Visa mais a garantir a pluralidade da representação. Hoje o próprio
sistema proporcional já provoca distorções de representação
partidária e política, relacionadas muitas vezes ao poder dos
grupos econômicos no processo eleitoral. Essas distorções seriam
agravadas com um sistema majoritário.
E
os sistemas mistos? Existem tantas versões hibridas que tendem ao
infinito. A mais popular é o sistema alemão, conhecido entre nós
como “distrital misto”. O eleitor possuiria dois votos, um para a
lista partidária e outro para o candidato.
Existem,
porém, várias perguntas a serem resolvidas, que não são de fácil
resposta e sobre as quais não há, de fato, acúmulo. Como seriam os
métodos de correção? Com aumento do número de representantes na
Câmara? Será possível o candidato concorrer simultaneamente no
distrito e na lista? Como serão compostas as listas partidárias?
Quem desenhará os distritos?
As
indagações são propostas por Jairo Nicolau, que aponta a imensa
complexidade desse sistema. Essa complexidade certamente irá
aumentar a sensação do eleitor da distância entre si e seus
representantes políticos.
Setores
progressistas da sociedade brasileira sempre debateram a reforma
política tendo como pressuposto a representação proporcional.
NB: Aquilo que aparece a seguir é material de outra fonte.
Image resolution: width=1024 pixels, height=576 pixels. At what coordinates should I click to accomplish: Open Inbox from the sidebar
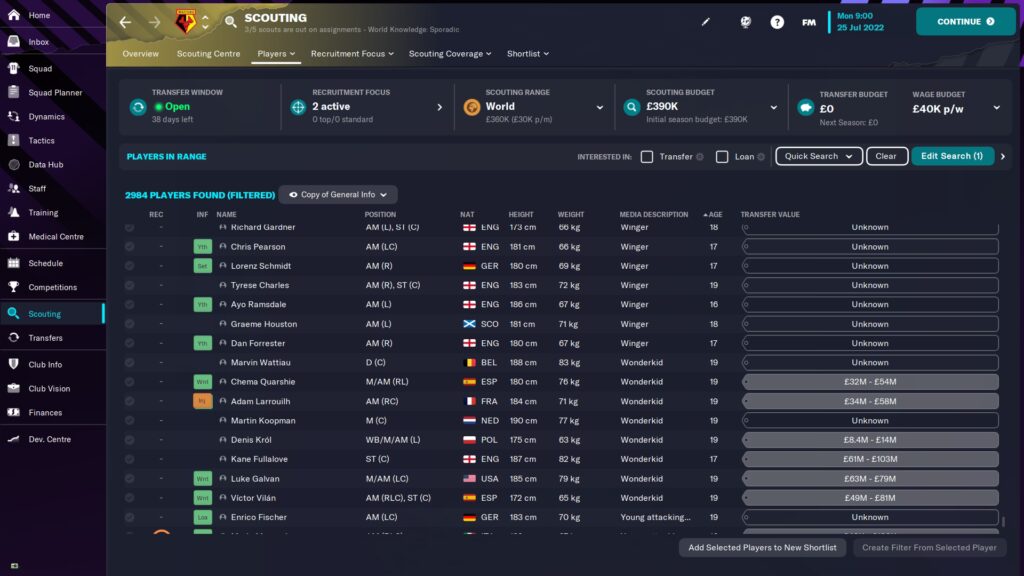point(39,42)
Plataforma Pela Reforma Política, PT, CNBB, etc., propuseram
mudanças que mantivessem essa característica essencial da
representação prevista em nossa Constituição.
O
acúmulo dessas ideias veio com a proposta apresentada pela OAB e
pelo Movimento de Combate à Corrupção Eleitoral (MCCE), amplamente
debatida. A ideia é original e inteligente, de uma votação em dois
turnos, que supera as eternas discussões entre listas fechadas e
abertas.
Ao
mesmo tempo, é muito simples, de modo que o eleitor se sentirá mais
contemplado, ao entender exatamente qual é o critério de eleição
dos representantes. No primeiro turno haveria votação no
partido, para definir o tamanho da bancada.
Assim,
a disputa do voto do eleitor deve dar-se com base em programas, e não
em artifícios publicitários ou em atrações individuais de
“puxadores”. A ideia é fortalecer os mecanismos de representação
efetiva. No segundo turno a votação se daria nos candidatos, para
definir então quais seriam os indivíduos a compor aquela bancada.
Uma
reforma política que escolha o sistema distrital irá sequestrar a
vontade que está nas ruas – vontade de oxigenação do sistema
político – para adoção de um sistema que favorece as oligarquias
locais e as elites econômicas e políticas. Desprestigiará, assim,
a pluralidade de interesses do povo na representação política ou
acreditará na suposta iluminação de determinados indivíduos.